WORK TASK:
Pictures are not part of the copy. Set down exactly the lines from the one containing "Viewport: 1139px width, 791px height." through the last line of the material below.

DATA EXTRACT:
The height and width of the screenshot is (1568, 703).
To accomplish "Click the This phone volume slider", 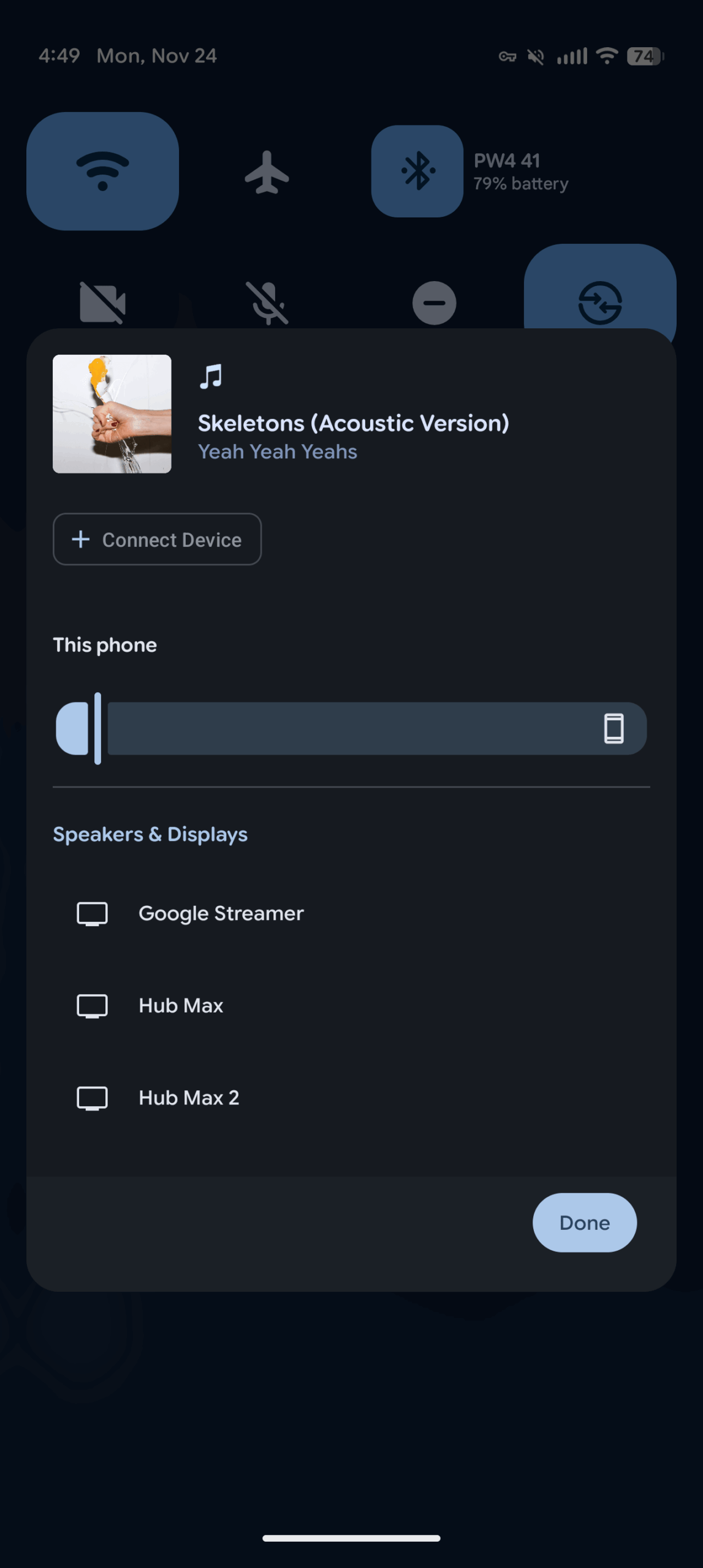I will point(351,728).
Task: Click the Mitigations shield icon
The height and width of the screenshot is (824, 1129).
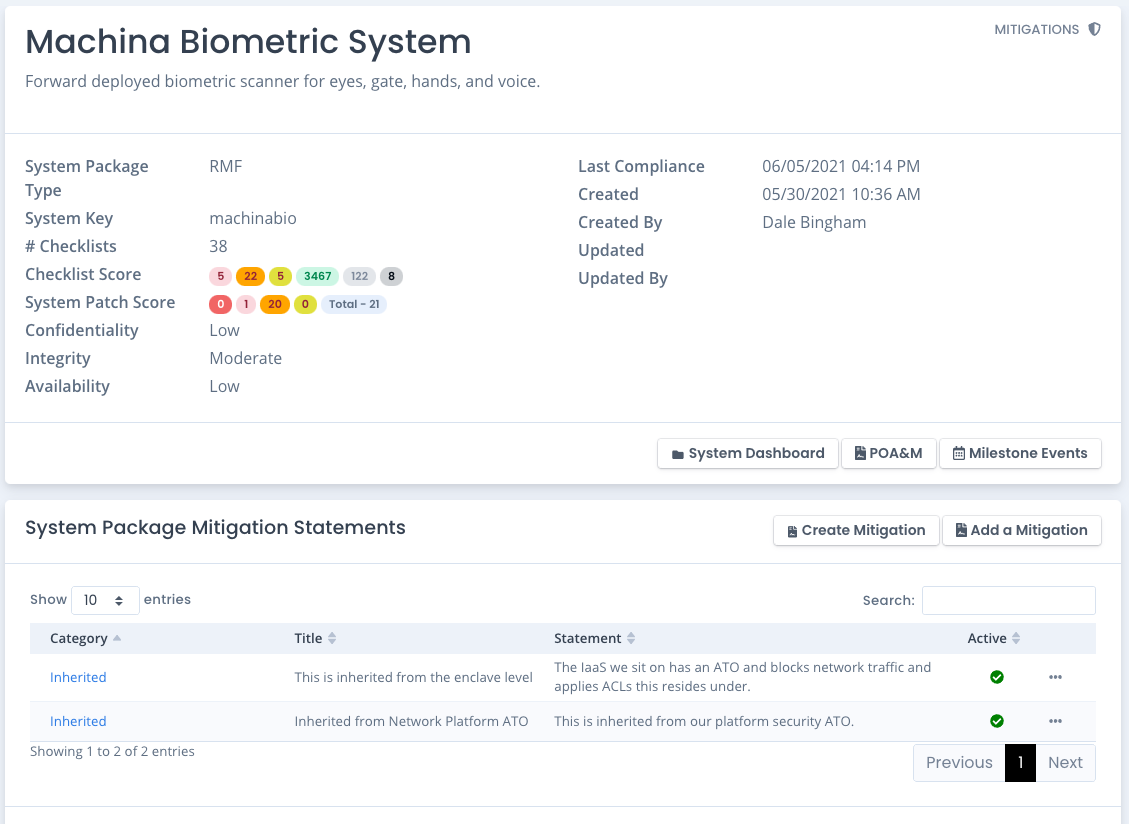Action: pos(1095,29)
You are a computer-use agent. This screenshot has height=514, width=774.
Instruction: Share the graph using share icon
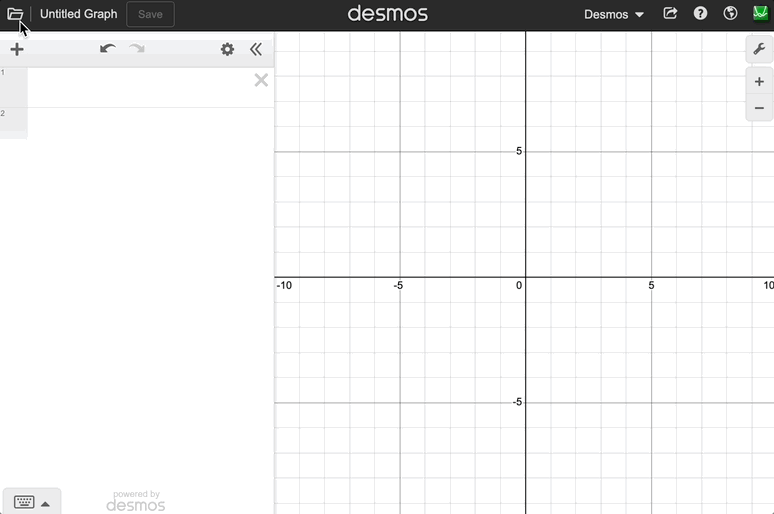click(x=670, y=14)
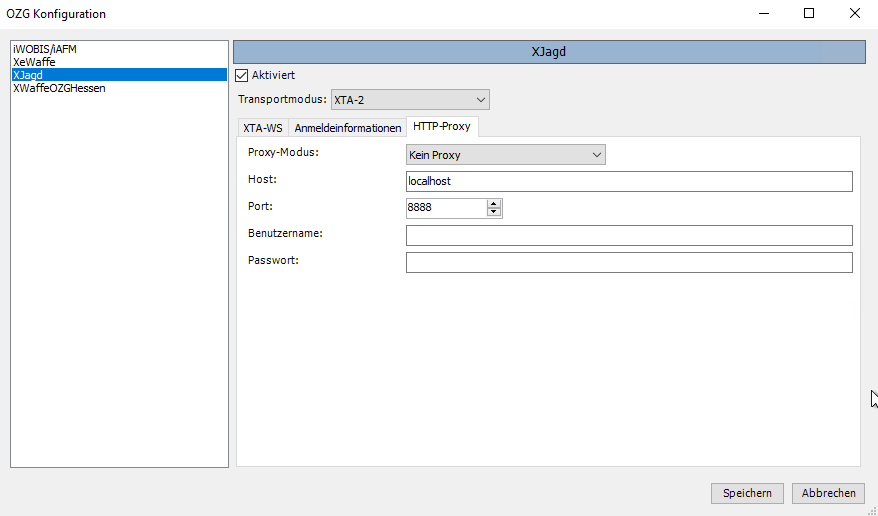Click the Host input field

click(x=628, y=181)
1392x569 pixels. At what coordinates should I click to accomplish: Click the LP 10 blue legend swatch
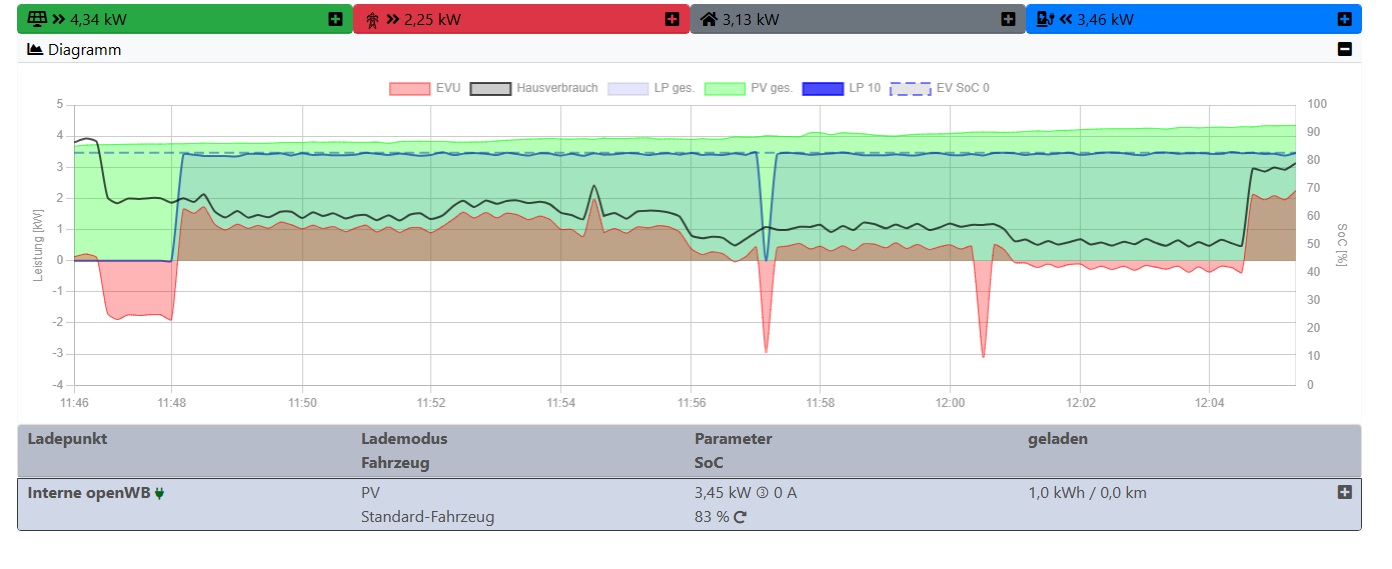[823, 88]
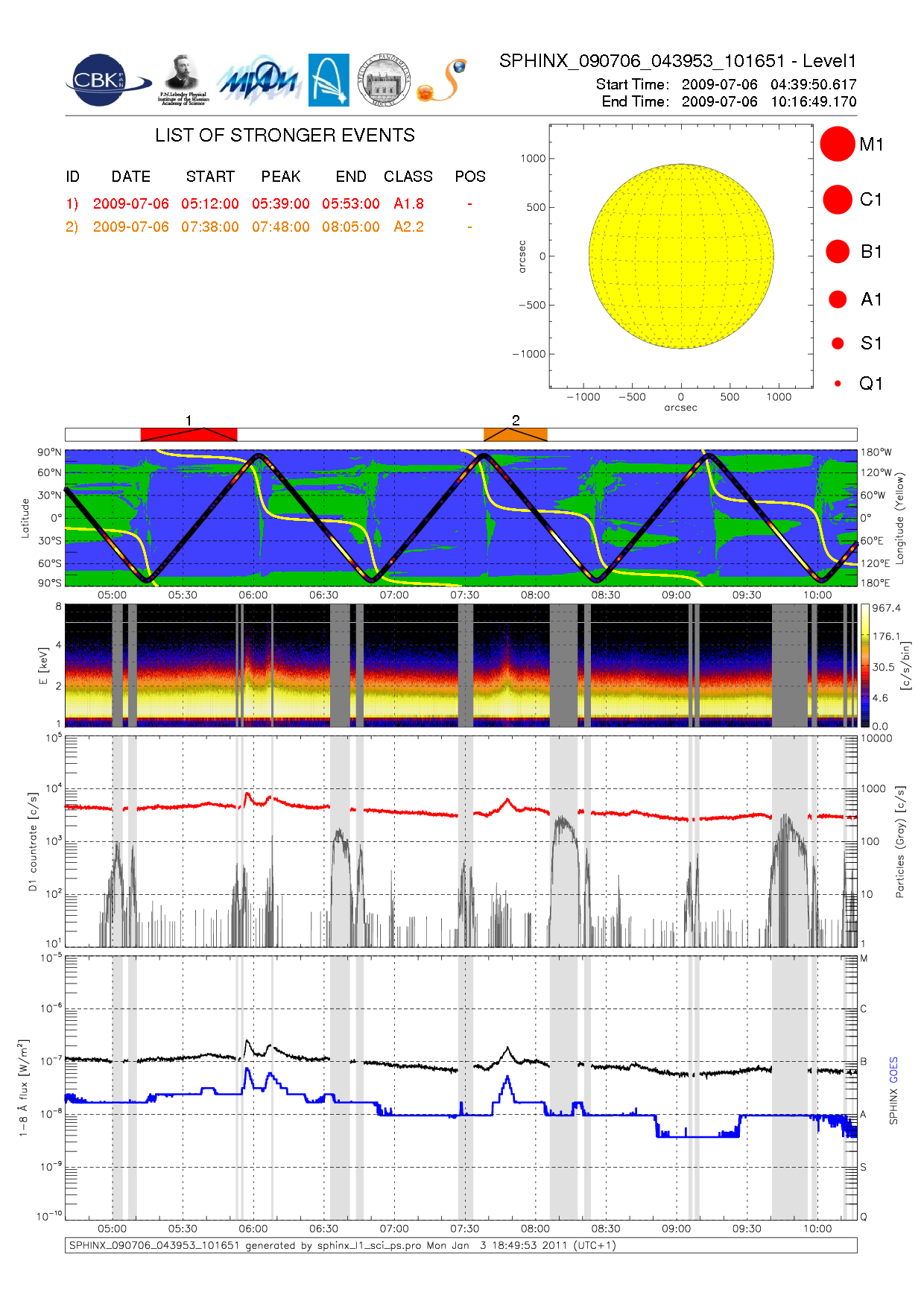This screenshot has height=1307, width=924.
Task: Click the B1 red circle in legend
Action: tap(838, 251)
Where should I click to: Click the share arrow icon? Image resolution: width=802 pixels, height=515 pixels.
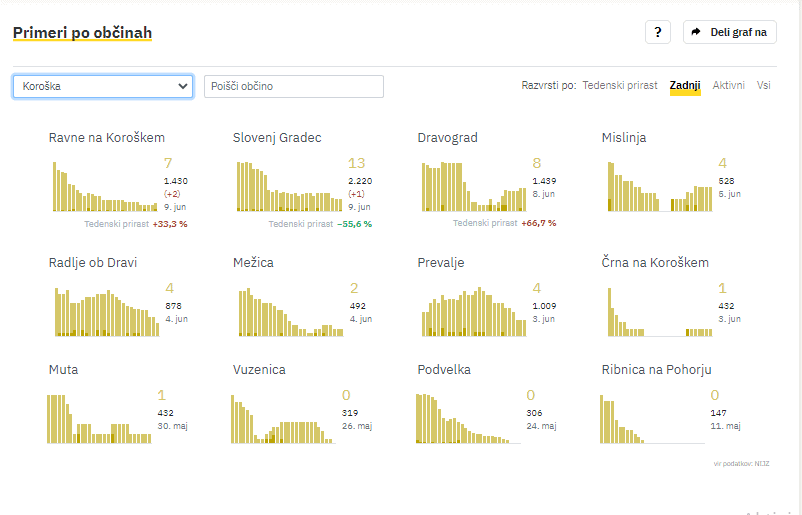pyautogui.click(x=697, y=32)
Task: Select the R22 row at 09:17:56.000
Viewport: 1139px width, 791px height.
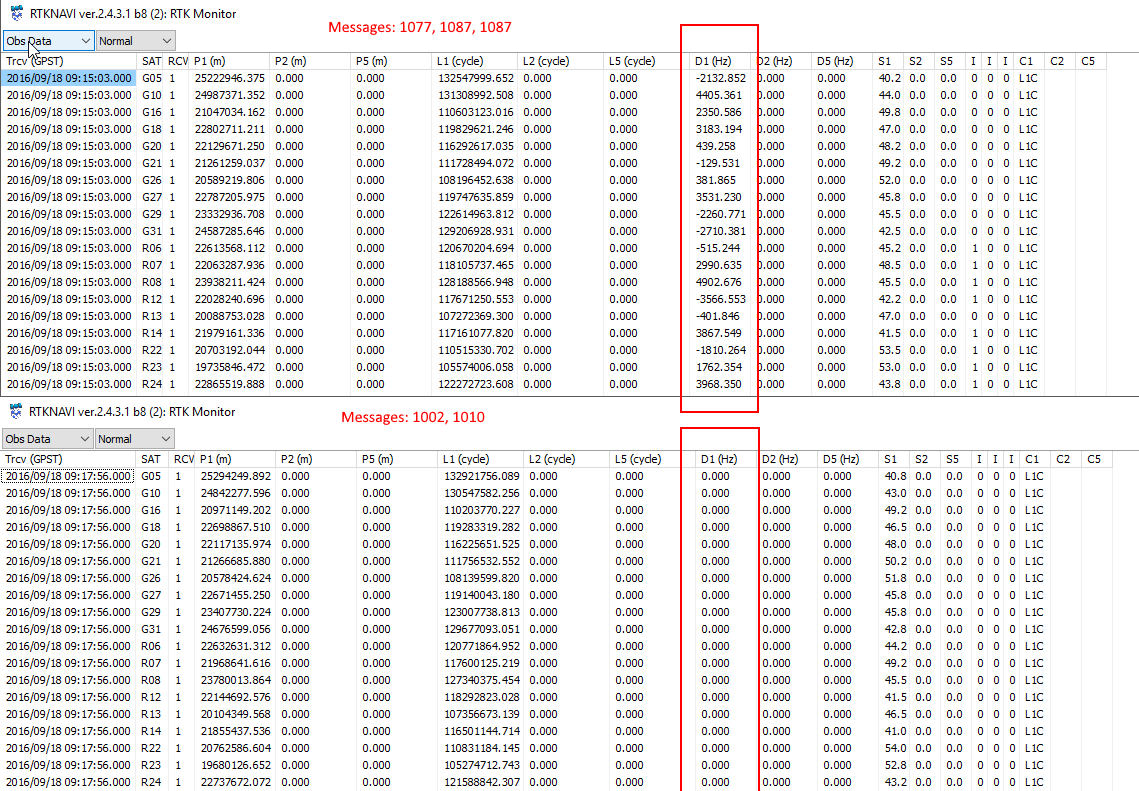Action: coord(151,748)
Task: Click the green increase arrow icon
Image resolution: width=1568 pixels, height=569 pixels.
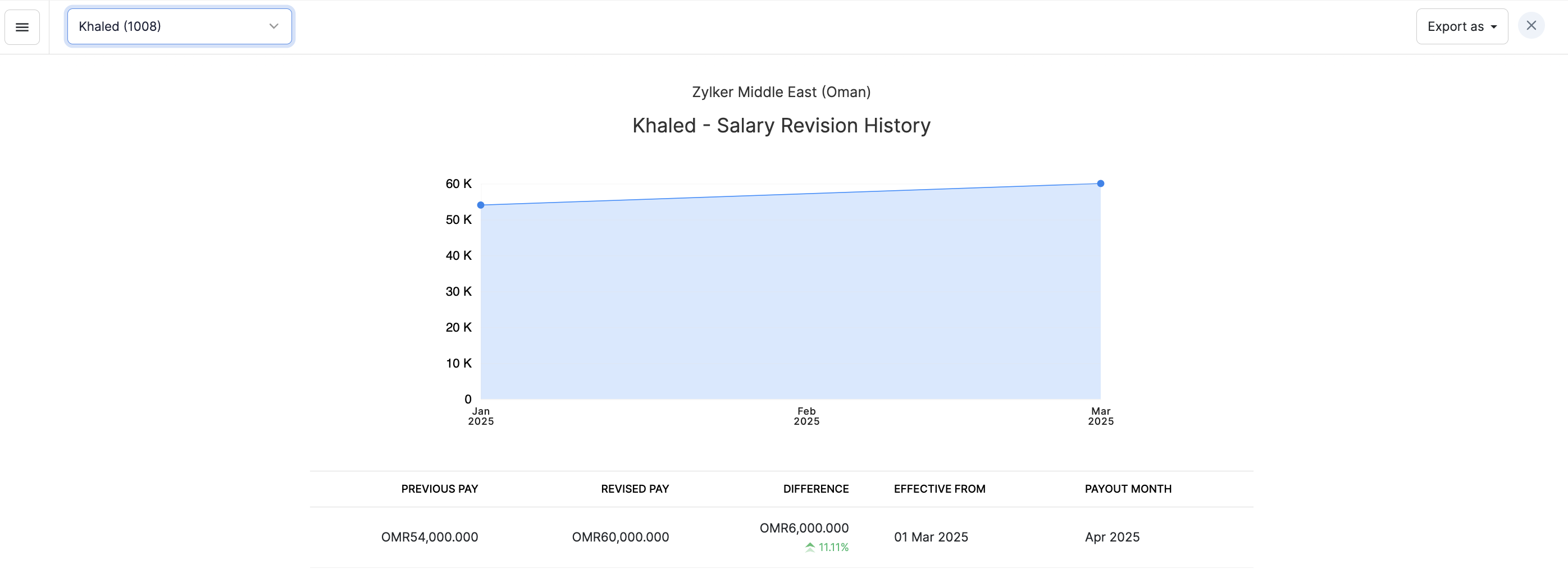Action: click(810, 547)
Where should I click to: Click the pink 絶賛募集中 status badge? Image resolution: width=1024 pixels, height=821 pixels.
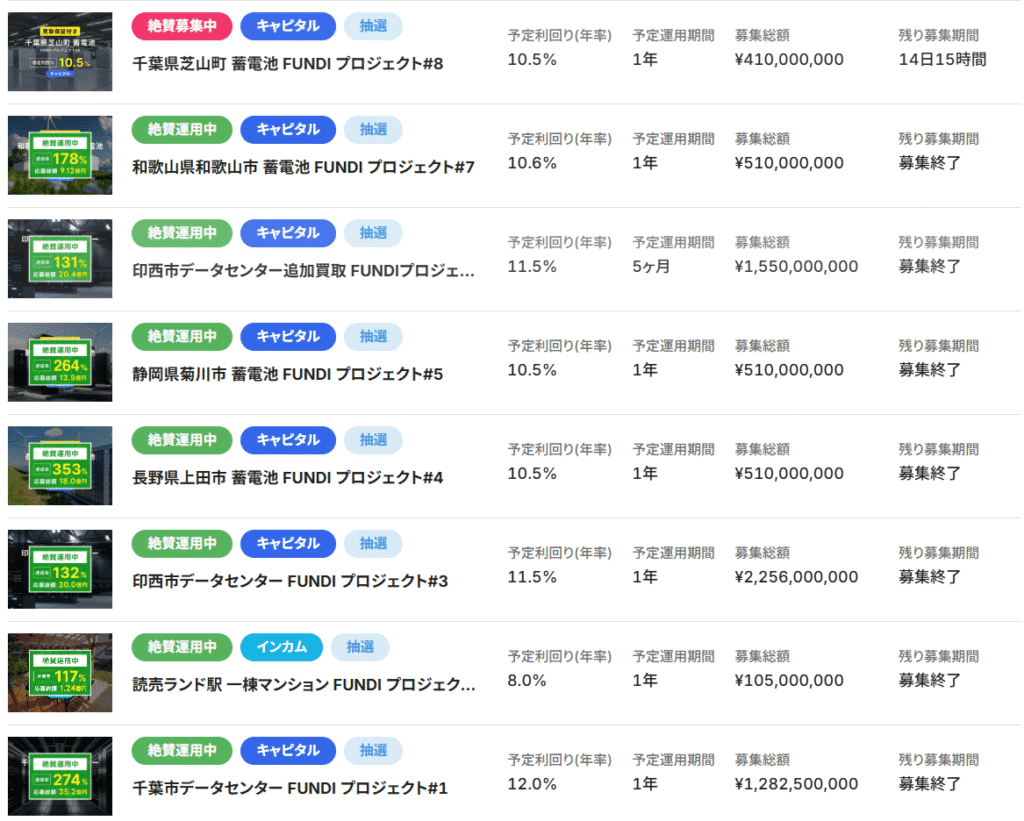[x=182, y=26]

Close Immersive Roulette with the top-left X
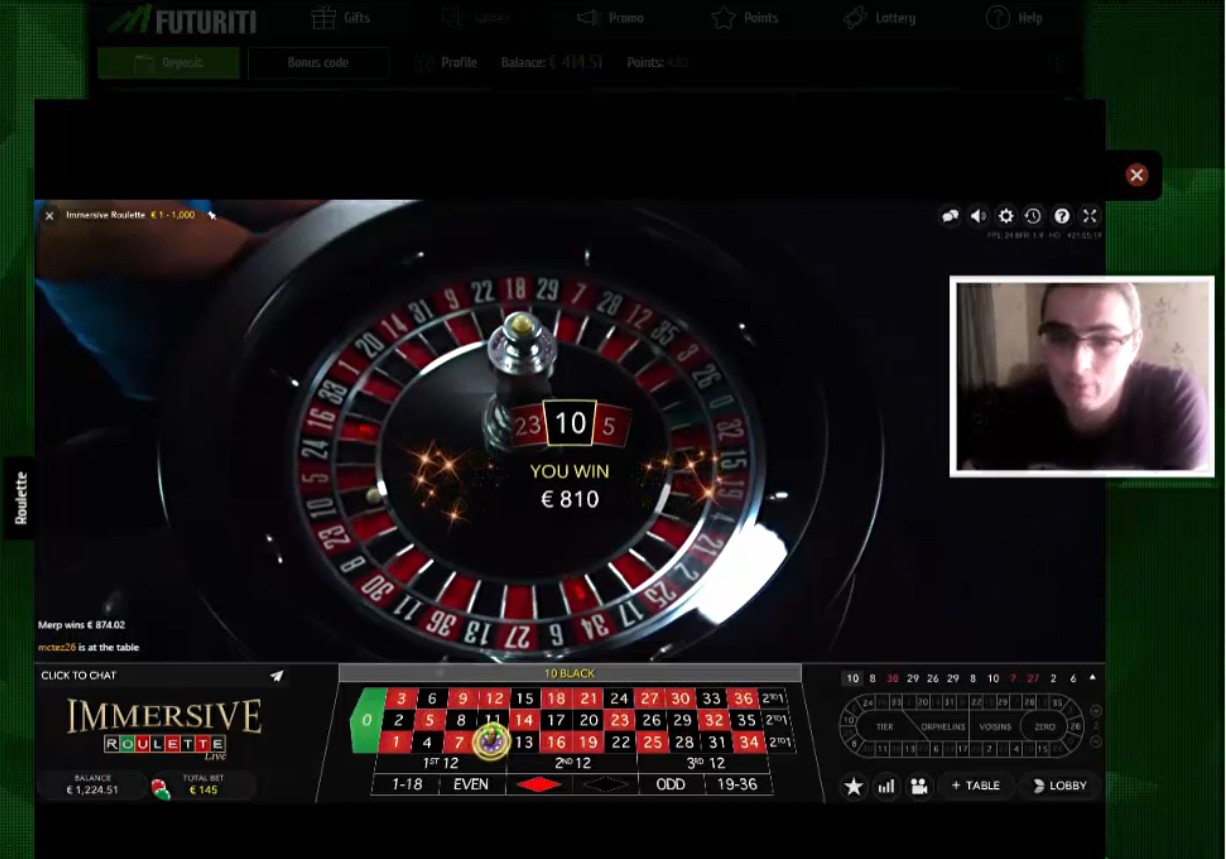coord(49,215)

YOUR SOLUTION:
Viewport: 1139px width, 791px height.
Action: coord(151,748)
Task: Click the green increase arrow icon
Image resolution: width=1568 pixels, height=569 pixels.
Action: click(810, 547)
Where should I click to: Click the pink 絶賛募集中 status badge? Image resolution: width=1024 pixels, height=821 pixels.
[x=182, y=26]

Close Immersive Roulette with the top-left X
coord(49,215)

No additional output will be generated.